One way of thinking about an Edge AI device is as a magic lantern that lights up whenever it is triggered by a specific event. When an AI video security system identifies an intruder entering the building, for example, it could potentially set off lights flashing, alarm bells ringing, and urgent messages flying to make sure that the individual is apprehended before he does any serious damage.
The same principle applies to Edge AI devices for industrial, transportation, and other vertical applications. No matter whether it’s a defective product on a manufacturing line or an errant driver surreptitiously checking his smartphone for the latest sports news, the magic lantern will shine a bright light on it and issue a call for action.
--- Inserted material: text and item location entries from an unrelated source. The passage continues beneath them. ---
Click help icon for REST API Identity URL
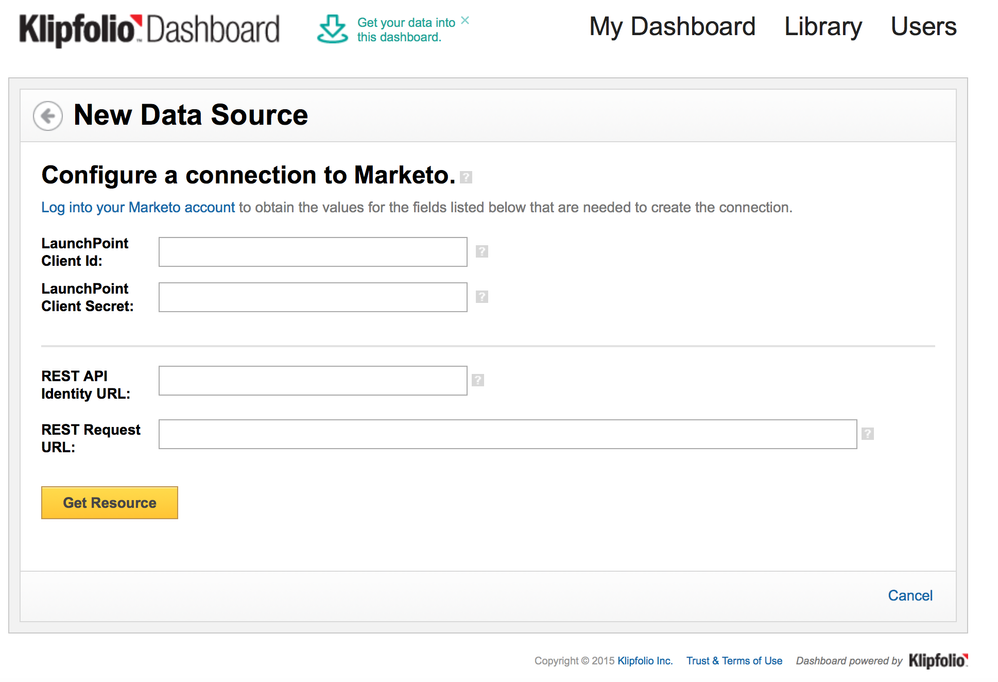[x=478, y=380]
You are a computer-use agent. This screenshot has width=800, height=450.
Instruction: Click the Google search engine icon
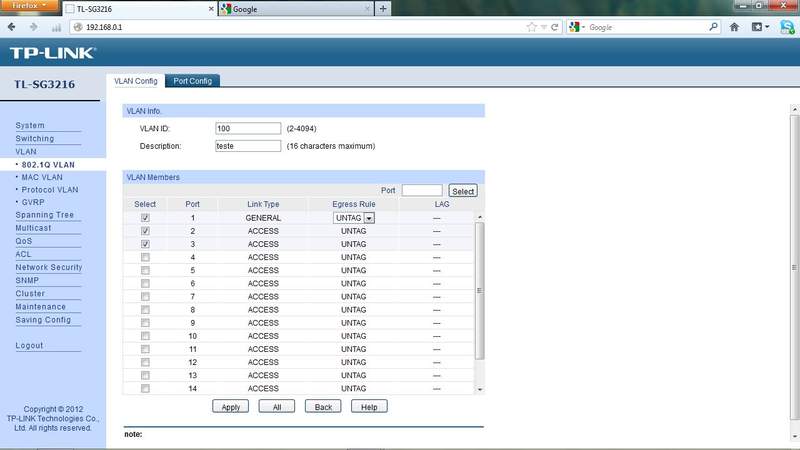576,27
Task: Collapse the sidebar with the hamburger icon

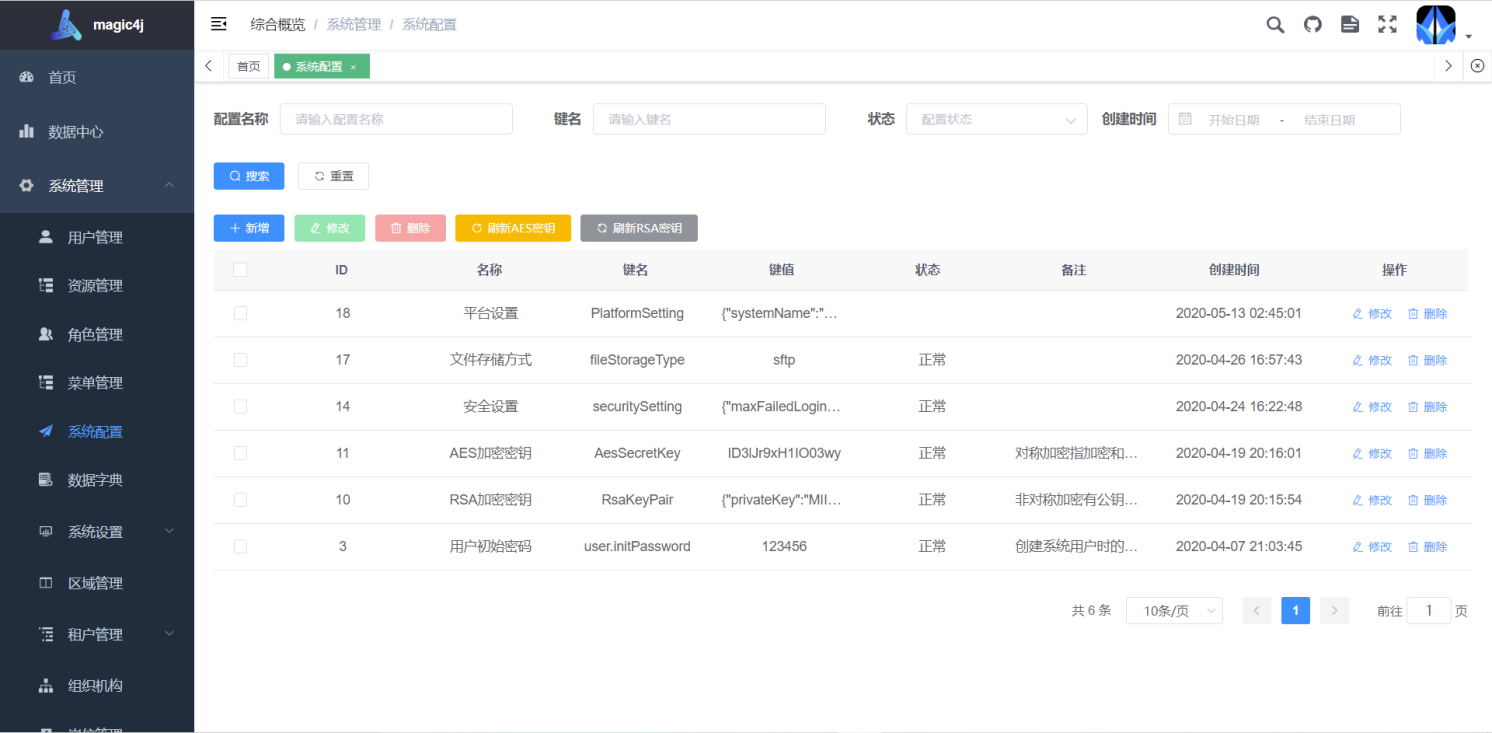Action: [218, 23]
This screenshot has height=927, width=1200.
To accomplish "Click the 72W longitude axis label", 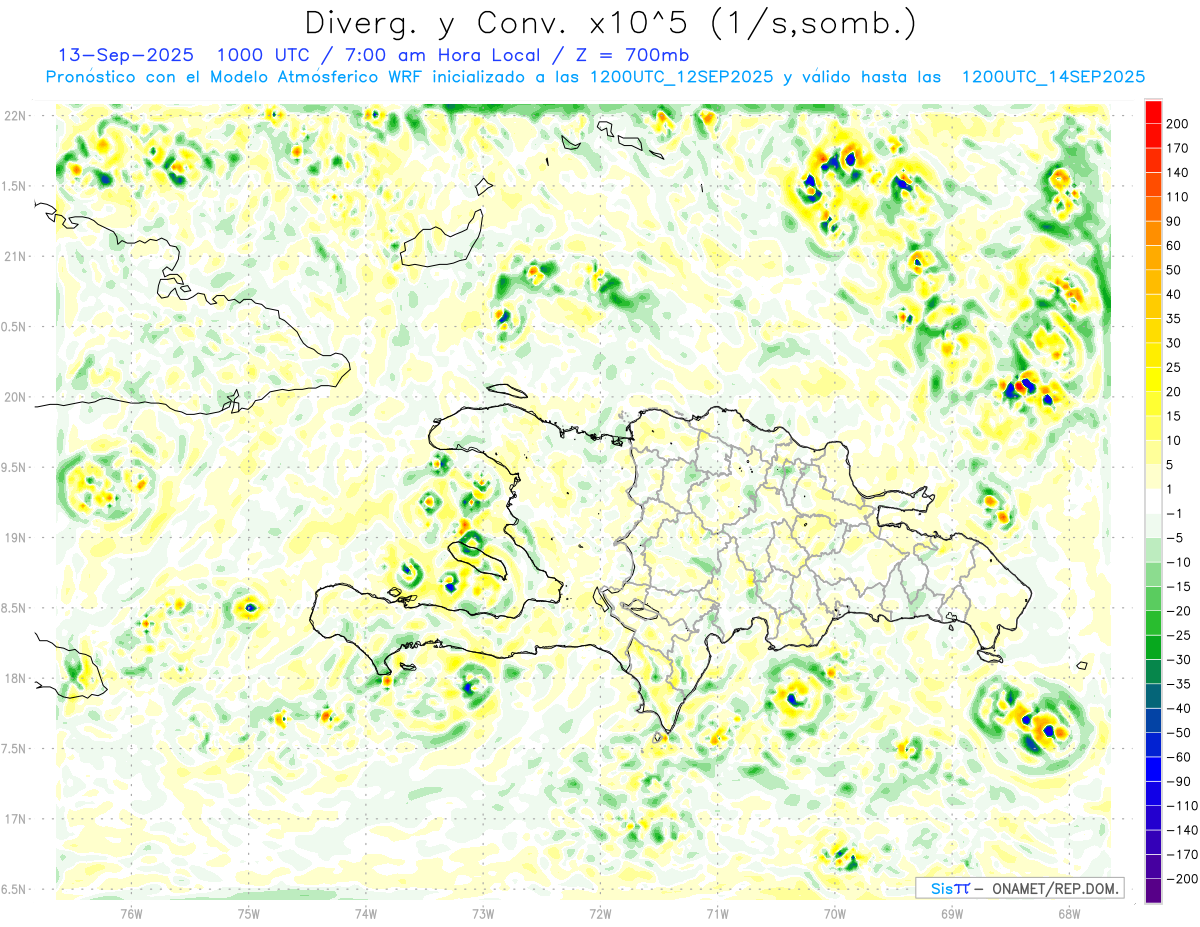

One of the biggest challenges with deploying your magic lantern is not so much figuring out what data it needs to capture but in deciding which specific items or events it needs to highlight. If the device is flashing most of the time, it will very quickly become ambient lighting.
This is one reason why customization is so critical for successful Edge AI device deployments. No matter how clearly the initial use case has been defined, the device will need to be optimized once it has been installed to ensure that it captures the right data in the most efficient and effective manner. Something as seemingly simple as a poor camera placement can result in poor quality data and worse if it’s not swiftly addressed.
As the device collects and processes more data, its algorithms will also require constant tweaking to enhance the device’s functionality and performance by, for example, enabling it to see more clearly in murky light and dusty environments.
Once you get started, the possibilities for making your magic lanterns shine even brighter. Make sure that they have enough headroom to cast the sharpest possible light on the darkest corners of your operations.